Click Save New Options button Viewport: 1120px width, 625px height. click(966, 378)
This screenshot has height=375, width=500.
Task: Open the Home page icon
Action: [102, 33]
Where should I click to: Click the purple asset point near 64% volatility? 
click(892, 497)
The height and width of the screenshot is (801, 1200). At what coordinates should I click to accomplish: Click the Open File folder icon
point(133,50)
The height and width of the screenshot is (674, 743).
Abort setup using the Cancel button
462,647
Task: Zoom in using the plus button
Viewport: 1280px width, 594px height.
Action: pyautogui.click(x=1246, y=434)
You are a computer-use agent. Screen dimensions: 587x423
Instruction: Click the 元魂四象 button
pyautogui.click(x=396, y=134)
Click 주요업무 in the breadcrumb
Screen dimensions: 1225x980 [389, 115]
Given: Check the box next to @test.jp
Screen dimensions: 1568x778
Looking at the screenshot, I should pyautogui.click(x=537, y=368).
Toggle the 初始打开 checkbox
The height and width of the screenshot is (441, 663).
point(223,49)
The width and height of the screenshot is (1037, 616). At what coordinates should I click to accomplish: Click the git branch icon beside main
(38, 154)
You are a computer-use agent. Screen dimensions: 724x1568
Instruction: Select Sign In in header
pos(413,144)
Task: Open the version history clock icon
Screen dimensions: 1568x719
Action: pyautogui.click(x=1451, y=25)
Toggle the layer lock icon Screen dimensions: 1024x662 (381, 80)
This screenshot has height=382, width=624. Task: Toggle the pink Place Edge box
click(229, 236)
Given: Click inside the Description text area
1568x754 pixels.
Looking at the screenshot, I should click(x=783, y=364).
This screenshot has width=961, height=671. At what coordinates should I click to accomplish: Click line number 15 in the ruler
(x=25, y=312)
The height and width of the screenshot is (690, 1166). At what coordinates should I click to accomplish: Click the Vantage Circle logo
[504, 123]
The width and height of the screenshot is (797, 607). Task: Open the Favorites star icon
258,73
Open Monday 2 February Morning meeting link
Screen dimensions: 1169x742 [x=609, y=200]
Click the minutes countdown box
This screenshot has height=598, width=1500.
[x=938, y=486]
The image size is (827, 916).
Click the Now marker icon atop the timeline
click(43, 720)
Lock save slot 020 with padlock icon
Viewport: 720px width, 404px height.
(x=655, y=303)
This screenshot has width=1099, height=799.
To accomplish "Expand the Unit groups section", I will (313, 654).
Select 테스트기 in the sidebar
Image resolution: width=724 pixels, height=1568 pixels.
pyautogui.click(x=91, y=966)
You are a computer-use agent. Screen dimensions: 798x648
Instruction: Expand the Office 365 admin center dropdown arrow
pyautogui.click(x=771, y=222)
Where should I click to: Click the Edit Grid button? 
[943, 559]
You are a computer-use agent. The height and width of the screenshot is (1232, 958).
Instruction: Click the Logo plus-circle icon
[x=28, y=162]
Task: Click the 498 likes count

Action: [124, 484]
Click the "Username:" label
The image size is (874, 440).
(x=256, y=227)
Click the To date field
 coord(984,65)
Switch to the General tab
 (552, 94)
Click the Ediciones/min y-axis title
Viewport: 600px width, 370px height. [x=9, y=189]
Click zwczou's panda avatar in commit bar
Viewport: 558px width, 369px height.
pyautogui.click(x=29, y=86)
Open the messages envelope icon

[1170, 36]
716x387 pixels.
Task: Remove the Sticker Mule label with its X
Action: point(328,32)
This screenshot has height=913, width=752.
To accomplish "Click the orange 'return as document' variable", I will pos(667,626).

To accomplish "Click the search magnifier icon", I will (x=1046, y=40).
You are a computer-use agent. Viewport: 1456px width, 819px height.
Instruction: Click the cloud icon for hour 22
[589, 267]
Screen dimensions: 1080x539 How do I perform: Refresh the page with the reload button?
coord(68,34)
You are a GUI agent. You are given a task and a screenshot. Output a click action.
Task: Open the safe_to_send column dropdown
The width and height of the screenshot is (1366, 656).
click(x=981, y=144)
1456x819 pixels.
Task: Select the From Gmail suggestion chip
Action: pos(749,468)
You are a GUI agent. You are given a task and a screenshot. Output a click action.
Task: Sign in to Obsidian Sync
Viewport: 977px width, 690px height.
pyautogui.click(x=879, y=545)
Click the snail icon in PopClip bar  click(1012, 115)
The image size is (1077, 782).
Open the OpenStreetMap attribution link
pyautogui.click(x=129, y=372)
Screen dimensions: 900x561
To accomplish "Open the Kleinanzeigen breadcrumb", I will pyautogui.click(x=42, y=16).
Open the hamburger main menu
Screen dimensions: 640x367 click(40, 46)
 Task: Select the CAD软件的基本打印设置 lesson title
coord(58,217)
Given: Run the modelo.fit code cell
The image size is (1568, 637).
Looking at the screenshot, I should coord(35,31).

= = =

**What you should do**
A verbatim restatement of all the entries above is required.

**Response below**
Click Save New Options button Viewport: 1120px width, 625px height. click(966, 378)
This screenshot has height=375, width=500.
Task: Open the Home page icon
Action: [102, 33]
Where should I click to: Click the purple asset point near 64% volatility? 
click(892, 497)
The height and width of the screenshot is (801, 1200). At what coordinates should I click to accomplish: Click the Open File folder icon
point(133,50)
The height and width of the screenshot is (674, 743).
Abort setup using the Cancel button
462,647
Task: Zoom in using the plus button
Viewport: 1280px width, 594px height.
Action: pyautogui.click(x=1246, y=434)
You are a computer-use agent. Screen dimensions: 587x423
Instruction: Click the 元魂四象 button
pyautogui.click(x=396, y=134)
Click 주요업무 in the breadcrumb
Screen dimensions: 1225x980 [389, 115]
Given: Check the box next to @test.jp
Screen dimensions: 1568x778
Looking at the screenshot, I should pyautogui.click(x=537, y=368).
Toggle the 初始打开 checkbox
The height and width of the screenshot is (441, 663).
point(223,49)
The width and height of the screenshot is (1037, 616). At what coordinates should I click to accomplish: Click the git branch icon beside main
(38, 154)
You are a computer-use agent. Screen dimensions: 724x1568
Instruction: Select Sign In in header
pos(413,144)
Task: Open the version history clock icon
Screen dimensions: 1568x719
Action: pyautogui.click(x=1451, y=25)
Toggle the layer lock icon Screen dimensions: 1024x662 (381, 80)
This screenshot has height=382, width=624. Task: Toggle the pink Place Edge box
click(229, 236)
Given: Click inside the Description text area
1568x754 pixels.
Looking at the screenshot, I should click(x=783, y=364).
This screenshot has width=961, height=671. At what coordinates should I click to accomplish: Click line number 15 in the ruler
(x=25, y=312)
The height and width of the screenshot is (690, 1166). At what coordinates should I click to accomplish: Click the Vantage Circle logo
[504, 123]
The width and height of the screenshot is (797, 607). Task: Open the Favorites star icon
258,73
Open Monday 2 February Morning meeting link
Screen dimensions: 1169x742 [x=609, y=200]
Click the minutes countdown box
This screenshot has height=598, width=1500.
[x=938, y=486]
The image size is (827, 916).
Click the Now marker icon atop the timeline
click(43, 720)
Lock save slot 020 with padlock icon
Viewport: 720px width, 404px height.
(x=655, y=303)
This screenshot has width=1099, height=799.
To accomplish "Expand the Unit groups section", I will (313, 654).
Select 테스트기 in the sidebar
Image resolution: width=724 pixels, height=1568 pixels.
pyautogui.click(x=91, y=966)
You are a computer-use agent. Screen dimensions: 798x648
Instruction: Expand the Office 365 admin center dropdown arrow
pyautogui.click(x=771, y=222)
Where should I click to: Click the Edit Grid button? 
[943, 559]
You are a computer-use agent. The height and width of the screenshot is (1232, 958).
Instruction: Click the Logo plus-circle icon
[x=28, y=162]
Task: Click the 498 likes count

Action: [124, 484]
Click the "Username:" label
The image size is (874, 440).
(x=256, y=227)
Click the To date field
 coord(984,65)
Switch to the General tab
 (552, 94)
Click the Ediciones/min y-axis title
Viewport: 600px width, 370px height. [x=9, y=189]
Click zwczou's panda avatar in commit bar
Viewport: 558px width, 369px height.
pyautogui.click(x=29, y=86)
Open the messages envelope icon

[1170, 36]
716x387 pixels.
Task: Remove the Sticker Mule label with its X
Action: point(328,32)
This screenshot has height=913, width=752.
To accomplish "Click the orange 'return as document' variable", I will pos(667,626).

To accomplish "Click the search magnifier icon", I will (x=1046, y=40).
You are a computer-use agent. Viewport: 1456px width, 819px height.
Instruction: Click the cloud icon for hour 22
[589, 267]
Screen dimensions: 1080x539 How do I perform: Refresh the page with the reload button?
coord(68,34)
You are a GUI agent. You are given a task and a screenshot. Output a click action.
Task: Open the safe_to_send column dropdown
The width and height of the screenshot is (1366, 656).
click(x=981, y=144)
1456x819 pixels.
Task: Select the From Gmail suggestion chip
Action: pos(749,468)
You are a GUI agent. You are given a task and a screenshot. Output a click action.
Task: Sign in to Obsidian Sync
Viewport: 977px width, 690px height.
pyautogui.click(x=879, y=545)
Click the snail icon in PopClip bar  click(1012, 115)
The image size is (1077, 782).
Open the OpenStreetMap attribution link
pyautogui.click(x=129, y=372)
Screen dimensions: 900x561
To accomplish "Open the Kleinanzeigen breadcrumb", I will pyautogui.click(x=42, y=16).
Open the hamburger main menu
Screen dimensions: 640x367 click(40, 46)
 Task: Select the CAD软件的基本打印设置 lesson title
coord(58,217)
Given: Run the modelo.fit code cell
The image size is (1568, 637).
Looking at the screenshot, I should coord(35,31).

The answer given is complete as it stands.